Reading passage:
## begin
Gut Rumbles

April 30, 2012

shift work

Originally published October 16, 2003

I did a lot of shift work during my career, and most of it was the seven-day Southern Swing rotation. That probably is the worst schedule in the world to work because your internal time-clock stays fucked up no matter what shift you are on.

Start with a 3-11 shift on Wednesday and work that for seven days. Get off at 11:00 Tuesday night and be back at work at 11:00 Thursday night for seven days of 11-7 shifts. Get off the following Thursday morning at 7:00 and be back at work at 7:00 on Saturday morning for seven days of 7-3. Try that shit for several years of your life. It will make you old before your time.

I worked that schedule for a long time and became as accustomed to it as I could, although it always sucked. I had a wife and child to care for, and bills to pay. We needed the paycheck to keep the family unit afloat. I did what I had to do.

When I was promoted to a straight daylight job, the transition to regular hours fucked me up worse than shiftwork did. I had to learn to sleep on schedule and get up early every morning. That shit almost killed me.

Shift work is difficult to handle, but getting OFF shift work after you've done it for a long time is even worse. That's a severe readjustment to endure. I spent a year getting used to it.

I don't believe that I will do shift-work again. I could work the hours. That's no problem. I just don't want to do it. I don't have a wife and children to care for anymore. I have only ME to worry about now. I don't have a whole lot of obligation hanging over my head today.

That makes it easy to say "no" to things you don't want to do.

April 21, 2012

I write better than I talk

Originally published October 16, 2003

I have a Southern accent. I drop the "g" off the end of gerunds, so I say talkin,' climbin,' smokin,' and runnin' instead of speaking standard American English the way Dan Rather does as he lies his ass off on the CBS Evening News.

I say y'all. I have 'druthers. I know how far yonder is. I know how to see 'bout that. Whatchadoon is a real word to me.

That's the reason I don't like to talk on the phone. I sound like a goddam hick. I AM a goddam hick, but I am educated and I can communicate well when I want to. Where I live, everybody understands me just fine when I say, "Whatchadoon? I'd 'druther ya not go 'bout it that way. Lemme show ya sumpin. Thadded be better, doncha think?" That's Southern English and it works well in person-to-person communication.

Try that shit over the phone when you're talking to a yankee. I doesn't work. The yankee gets all nasal, I talk Southern and the next thing you know, we may as well be from foreign countries. That's why I would prefer to write to someone I don't know. I can appear to be halfway intelligent on paper.

I've done a lot of thinking about this communication gap. I COULD be like the BC and talk like a yankee at work and sound like the biggest hayseed on the farm at Quinton's football games, but I'm not a chameleon, able to change my skin color and blend into the scenery the way she can. Everything that woman does is an act and she wears many masks. I'm not built that way. Like Popeye, I am what I am and that's all that I am.
## end
Written problem 1: According to the blog page, how many days in a row did each shift last on the Southern Swing rotation?
The records that follow come from a source unrelated to the blog page.

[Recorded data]
## begin
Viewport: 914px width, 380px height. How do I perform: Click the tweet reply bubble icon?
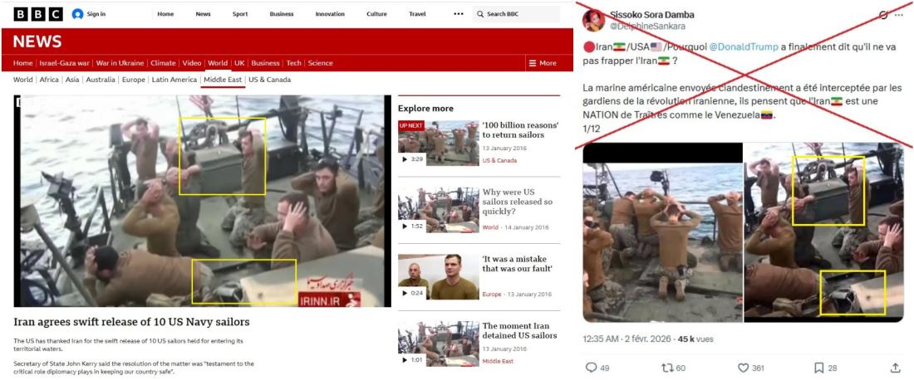(x=592, y=368)
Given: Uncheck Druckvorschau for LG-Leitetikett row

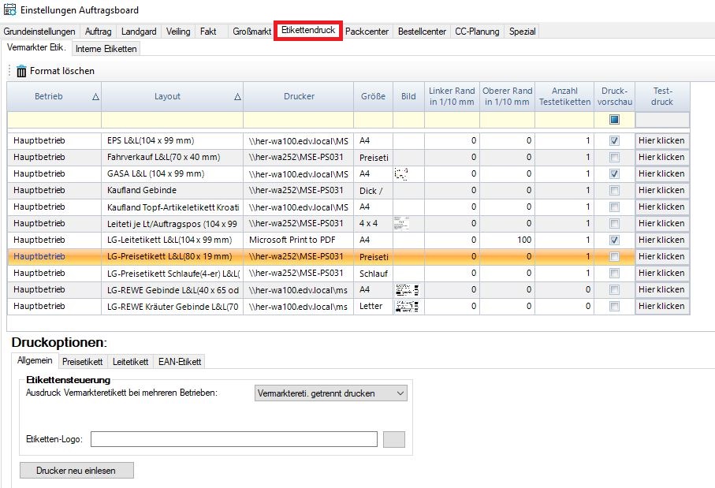Looking at the screenshot, I should [x=614, y=240].
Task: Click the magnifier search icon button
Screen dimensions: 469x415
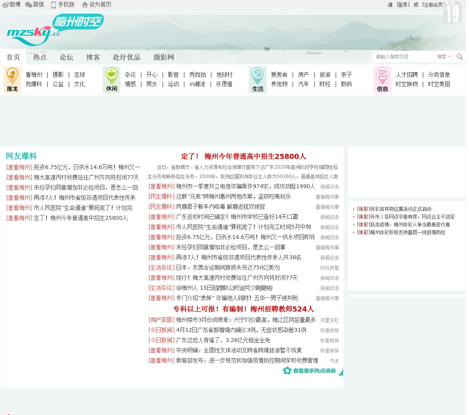Action: click(460, 57)

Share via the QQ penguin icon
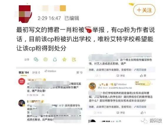tap(55, 60)
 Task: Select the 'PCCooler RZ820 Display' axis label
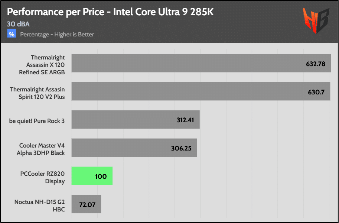(42, 178)

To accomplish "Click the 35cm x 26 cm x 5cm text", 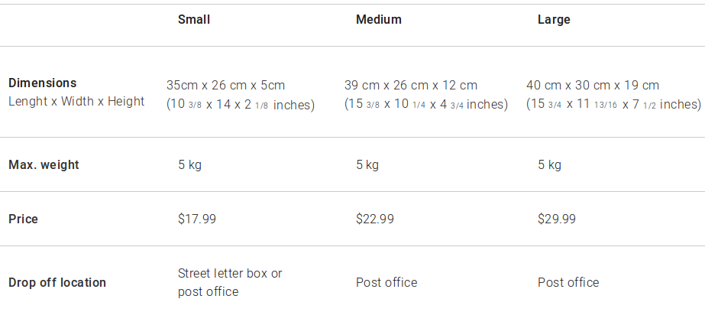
## end
Written problem 2: Update the records from their start up to and including the line with "Action: click(460, 57)", replacing "Screen dimensions" with "Display size" and keeping everything else the same. Leave the pictures out.

Final result 1: Seven days.

Final result 2:
Viewport: 914px width, 380px height. How do I perform: Click the tweet reply bubble icon?
(x=592, y=368)
Given: Uncheck Druckvorschau for LG-Leitetikett row

Looking at the screenshot, I should [x=614, y=240].
Task: Click the magnifier search icon button
Display size: 469x415
Action: click(460, 57)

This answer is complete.